• [Prompt]:
Each entry in the listing below should be restated word for word.

________________

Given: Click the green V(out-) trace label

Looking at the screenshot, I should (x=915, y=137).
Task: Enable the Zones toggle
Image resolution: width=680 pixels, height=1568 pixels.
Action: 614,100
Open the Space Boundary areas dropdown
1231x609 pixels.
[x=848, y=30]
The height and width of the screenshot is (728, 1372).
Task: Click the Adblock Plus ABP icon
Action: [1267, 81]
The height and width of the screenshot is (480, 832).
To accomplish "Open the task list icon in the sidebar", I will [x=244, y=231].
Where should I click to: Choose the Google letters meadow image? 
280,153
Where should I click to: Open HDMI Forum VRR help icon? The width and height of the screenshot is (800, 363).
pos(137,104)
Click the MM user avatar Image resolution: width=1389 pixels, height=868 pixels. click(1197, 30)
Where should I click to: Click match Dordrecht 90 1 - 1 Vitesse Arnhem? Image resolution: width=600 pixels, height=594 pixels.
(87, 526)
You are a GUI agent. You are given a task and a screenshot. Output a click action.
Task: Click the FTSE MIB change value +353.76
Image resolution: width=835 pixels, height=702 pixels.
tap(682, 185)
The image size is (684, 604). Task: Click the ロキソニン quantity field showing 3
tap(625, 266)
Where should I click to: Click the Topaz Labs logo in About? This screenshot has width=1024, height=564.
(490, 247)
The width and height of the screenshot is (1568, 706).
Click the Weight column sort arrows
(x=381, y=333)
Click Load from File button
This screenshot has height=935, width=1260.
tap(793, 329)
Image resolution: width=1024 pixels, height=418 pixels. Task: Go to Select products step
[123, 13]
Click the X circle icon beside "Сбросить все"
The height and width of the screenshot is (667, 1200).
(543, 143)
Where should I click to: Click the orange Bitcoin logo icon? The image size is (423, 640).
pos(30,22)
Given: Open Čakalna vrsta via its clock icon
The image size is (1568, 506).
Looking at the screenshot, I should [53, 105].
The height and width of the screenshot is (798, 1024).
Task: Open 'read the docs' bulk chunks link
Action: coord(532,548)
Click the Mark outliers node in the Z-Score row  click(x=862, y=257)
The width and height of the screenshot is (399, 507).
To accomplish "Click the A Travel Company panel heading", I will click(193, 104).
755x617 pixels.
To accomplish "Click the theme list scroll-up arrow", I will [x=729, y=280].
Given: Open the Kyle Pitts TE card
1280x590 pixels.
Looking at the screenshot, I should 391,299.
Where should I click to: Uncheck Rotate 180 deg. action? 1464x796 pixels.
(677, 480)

________________

• [Task answer]:
Given: Click the green V(out-) trace label

Looking at the screenshot, I should (x=915, y=137).
Task: Enable the Zones toggle
Image resolution: width=680 pixels, height=1568 pixels.
Action: 614,100
Open the Space Boundary areas dropdown
1231x609 pixels.
[x=848, y=30]
The height and width of the screenshot is (728, 1372).
Task: Click the Adblock Plus ABP icon
Action: [1267, 81]
The height and width of the screenshot is (480, 832).
To accomplish "Open the task list icon in the sidebar", I will [x=244, y=231].
Where should I click to: Choose the Google letters meadow image? 
280,153
Where should I click to: Open HDMI Forum VRR help icon? The width and height of the screenshot is (800, 363).
pos(137,104)
Click the MM user avatar Image resolution: width=1389 pixels, height=868 pixels. click(1197, 30)
Where should I click to: Click match Dordrecht 90 1 - 1 Vitesse Arnhem? Image resolution: width=600 pixels, height=594 pixels.
(87, 526)
You are a GUI agent. You are given a task and a screenshot. Output a click action.
Task: Click the FTSE MIB change value +353.76
Image resolution: width=835 pixels, height=702 pixels.
tap(682, 185)
The image size is (684, 604). Task: Click the ロキソニン quantity field showing 3
tap(625, 266)
Where should I click to: Click the Topaz Labs logo in About? This screenshot has width=1024, height=564.
(490, 247)
The width and height of the screenshot is (1568, 706).
Click the Weight column sort arrows
(x=381, y=333)
Click Load from File button
This screenshot has height=935, width=1260.
tap(793, 329)
Image resolution: width=1024 pixels, height=418 pixels. Task: Go to Select products step
[123, 13]
Click the X circle icon beside "Сбросить все"
The height and width of the screenshot is (667, 1200).
(543, 143)
Where should I click to: Click the orange Bitcoin logo icon? The image size is (423, 640).
pos(30,22)
Given: Open Čakalna vrsta via its clock icon
The image size is (1568, 506).
Looking at the screenshot, I should [53, 105].
The height and width of the screenshot is (798, 1024).
Task: Open 'read the docs' bulk chunks link
Action: coord(532,548)
Click the Mark outliers node in the Z-Score row  click(x=862, y=257)
The width and height of the screenshot is (399, 507).
To accomplish "Click the A Travel Company panel heading", I will click(193, 104).
755x617 pixels.
To accomplish "Click the theme list scroll-up arrow", I will [x=729, y=280].
Given: Open the Kyle Pitts TE card
1280x590 pixels.
Looking at the screenshot, I should 391,299.
Where should I click to: Uncheck Rotate 180 deg. action? 1464x796 pixels.
(677, 480)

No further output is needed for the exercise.